● REQUEST A
Rewrite every row below, from the one containing "Careers (1052, 61)" down through the last row, adding -23 to each coordinate value and leaving the rest of each row unchanged.

● TEXT SECTION
######

Wednesday 20 June 2012

The general guidelines for Index


We all know that the INDEX is a key factor of performance tuning. As proper index can increase the performance and bad implementation of index implementation can dramatically decreases the performance.

 In this article I am trying to gather some facts from different sources, which can provide us a general guide line to choose appropriate columns and index for performance boost up.

The general tendency that I found for implementation of Index is mentioned bellow.

The table objects contain one clustered index and maximum number of non clustered index.
Generally we builds the no-clustered index in each and every columns that is used in WHERE clause.
Is it the correct strategy to implement the index?
What happened, when INSERT, UPDATE, DELETE occurs in the table that have high number of index are there?

So, with proper knowledge of index we must follow some general guideline to implement the index in table objects.

The general guidelines for Index
  
Keep indexes lean. Try to build indexes on one or few columns at most. Wide indexes take longer to scan than narrow indexes.

Create the clustered index on every table. Try to create the clustered index on the column which is used most frequently for retrieving data and the column that does not have many duplicate values.

Create the clustered index on the column that will never be updated. Every time the clustered index key is updated, SQL Server must maintain not just the clustered index but also the non-clustered indexes since non-clustered indexes contain a pointer to the clustered index.

 By default, SQL Server creates the clustered index on the PRIMARY KEY. It is beneficial to have the clustered index on the primary key. But sometimes it is better to make other columns as clustered index. We need a judgment over here that we make the clustered index on primary key or choosing other columns for it.

######

● TASK INPUTS
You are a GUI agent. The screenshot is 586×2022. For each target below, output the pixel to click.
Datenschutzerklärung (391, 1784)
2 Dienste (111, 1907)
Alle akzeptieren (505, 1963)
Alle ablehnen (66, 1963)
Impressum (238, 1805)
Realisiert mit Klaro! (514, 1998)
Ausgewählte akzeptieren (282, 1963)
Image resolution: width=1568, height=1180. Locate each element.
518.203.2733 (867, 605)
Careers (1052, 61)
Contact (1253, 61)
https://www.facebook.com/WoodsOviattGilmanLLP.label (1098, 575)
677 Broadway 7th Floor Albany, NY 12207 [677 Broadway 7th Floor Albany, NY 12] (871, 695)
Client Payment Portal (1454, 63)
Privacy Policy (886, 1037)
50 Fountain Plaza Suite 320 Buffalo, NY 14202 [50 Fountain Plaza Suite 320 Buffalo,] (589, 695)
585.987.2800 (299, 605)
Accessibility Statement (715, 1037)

######

● REQUEST B
Reproduce everything in the index guidelines article from "The table objects" down to "index are there?", word for word.

● CORRECT ANSWER A
Careers (1029, 38)
Contact (1230, 38)
https://www.facebook.com/WoodsOviattGilmanLLP.label (1075, 552)
677 Broadway 7th Floor Albany, NY 12207 [677 Broadway 7th Floor Albany, NY 12] (848, 672)
Client Payment Portal (1431, 40)
Privacy Policy (863, 1014)
50 Fountain Plaza Suite 320 Buffalo, NY 14202 [50 Fountain Plaza Suite 320 Buffalo,] (566, 672)
585.987.2800 (276, 582)
Accessibility Statement (692, 1014)

● CORRECT ANSWER B
The table objects contain one clustered index and maximum number of non clustered index.
Generally we builds the no-clustered index in each and every columns that is used in WHERE clause.
Is it the correct strategy to implement the index?
What happened, when INSERT, UPDATE, DELETE occurs in the table that have high number of index are there?